Look forward to seeing more new faces at the October meeting.
  

SEPTEMBER MEETING--REMINDER

 

 

SEPTEMBER MEETING REMINDER

 

 

The September meeting will be on the 21st, from 12:45 pm to 3:00 pm in the Casey Conference Room at Swedish Hospital's Cherry Hill campus (17th & Jefferson).  Can't believe that September is here already!!  As always, we welcome drop ins and kids to our meeting.

 

 

I've been making a lot of outreach contacts, via email, the last week or so, with mixed results which I expected.  It is always disappointing to find so many not realizing that hydrocephalus is not 'just' a kids' illnes/condition.  Those kids grow up and live full lives--hello!!  Not to mention the families, caregivers and friends of those kids and the adults they become.

 

As I've said before, our focus is on living a full, rewarding life with hydrocephalus, not searching for 'the cure'.  There are simply so many causes that a one-size-fits-all 'cure' is never going to happen.  In a lot of cases, the key is prevention.  Even that isn't reasonable.  We are always going to have kids, and adults, taking chances and seeing concussions as 'no big deal', when it IS.  Those of us living with the condition know what a big deal it can be!  It isn't going to be reasonable to expect contact sports to not have head injuries/TBIs/concussions being a part of it.

 

I have a difficult time believing that those retired professional atheletes would have appreciated the potential problems/issues of their decision to be involved in their contact sports of choice.  For years now, we've been hearing brain researchers and those doctors dealing with the brain on a daily basis expressing concerns about 'heading the ball' in soccer.  Even if players hit the sweet spot, deficits in brain funtion have been found, however short or long term.

 

I'm not against kids taking part in sports and being active, but coaches and parents need to be aware of the negatives, as well as the positives.  In some states (like Washington) kids playing contact sports aren't allowed to re-enter the game if they've taken a shot to the head, until they have been cleared by a team physician.  That means more than a simple 'look 'em over', it means really testing them, to be sure that there isn't any subtle, like a brain bleed that can't be detected simply by looking at the kid.  Or expecting the kid to know whether he/she is healthy enough to play.  A person may not know they have a brain bleed or bruising of their brain.

 

We are also starting work on our table(s) for the UW's Brain Awareness Open House for 2014.  This year's event was a great success and, as always, we are on the lookout for 'stuff' to top last year's event.  Sponsorships for give away items (reuseable bags, caps, tee-shirts, etc.) are always something we are looking for.  We are a 501(c)(3) organization and have been for sometime, so donations are tax deductable.

 

I've also been looking at some possible fundraising ideas.  I'll be talking about them at the September meeting.  Most of what I've been doing for the last week is looking for resource lists to be added to.  Even those that don't list us on their websites are often willing to keep our information for future use or give to their members moving to the Washington state area.

 

Looking forward to the 21st!

 



August Meeting

A small but mighty August meeting.  We had one participant call in, so we had a conference call which was nice.

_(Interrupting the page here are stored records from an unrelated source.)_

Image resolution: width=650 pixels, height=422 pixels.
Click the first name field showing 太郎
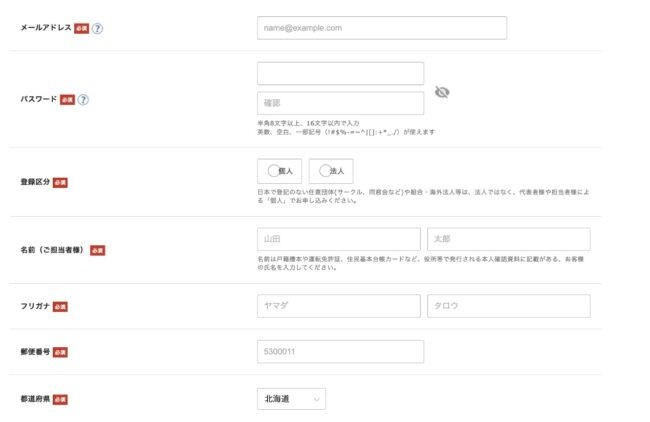508,239
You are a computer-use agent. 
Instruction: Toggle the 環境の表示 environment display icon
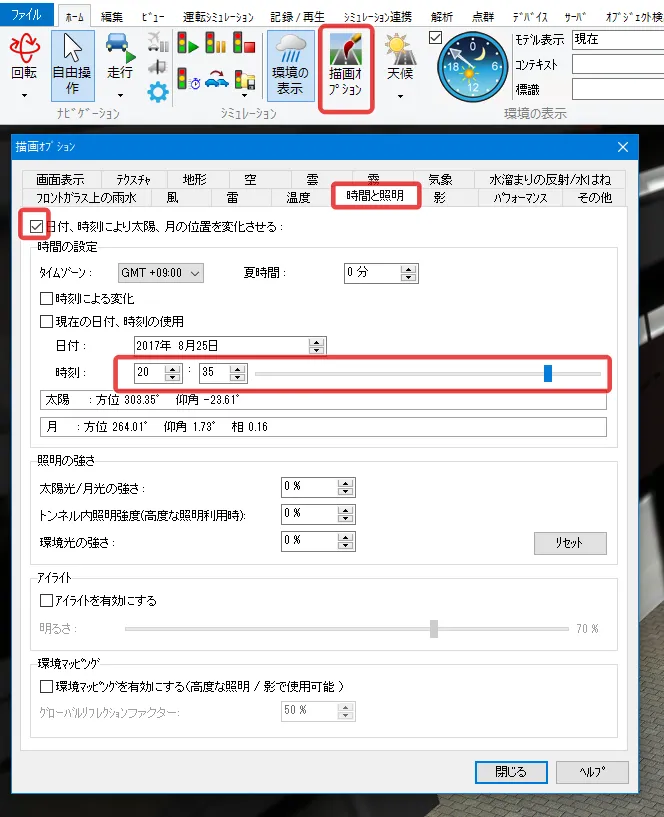289,65
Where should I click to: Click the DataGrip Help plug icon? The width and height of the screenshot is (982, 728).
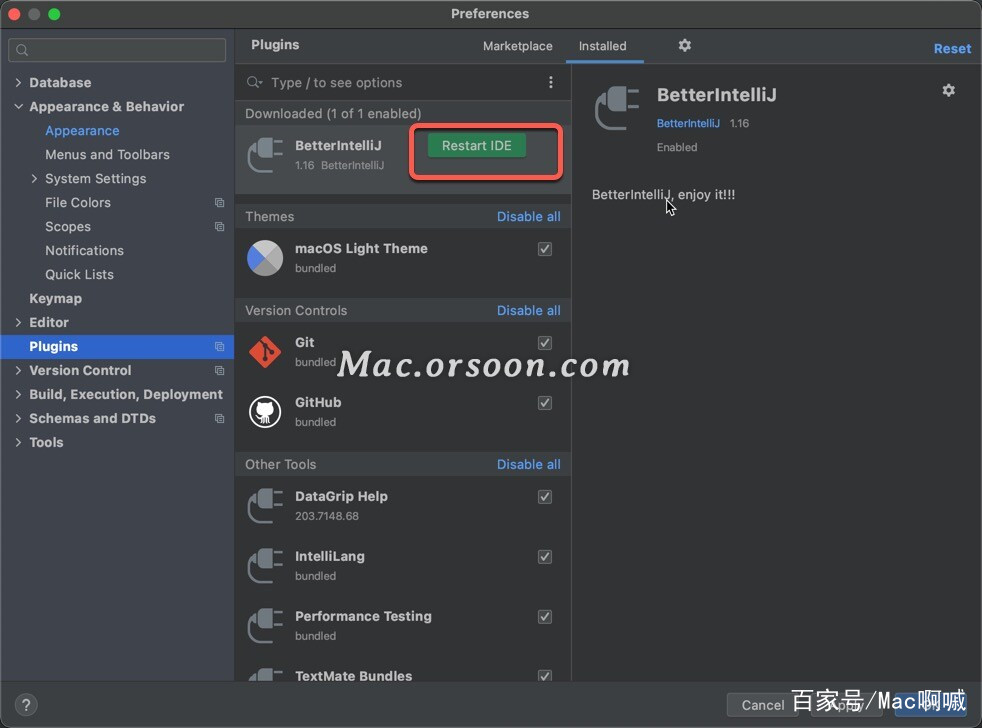click(x=265, y=506)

We discussed ideas for Brain Awareness Month, which is coming up in September.  Lots of ideas, but too little time.  Planning for 2014 is in the works.  I promptly came home and did some research into various health fairs and other ideas of expanding our outreach.  Next year I would love to see us have some articles in mainstream, local and regional newspapers and magazines.  I would also like to see us getting involved in some discussion groups on the topic of brain health and development.

I also sent out a bunch of emails to various producers of events in Western Washington to explore the idea of having booths at events in Summer, 2014.

We also touched on the issues parents have in dealing with having a child with challenges, not limited to hydrocephalus.

Thanks to Frank for bringing me a birthday card.  It was great!

Hope to see new faces, as well as the regulars at the September Meeting (9/21/13).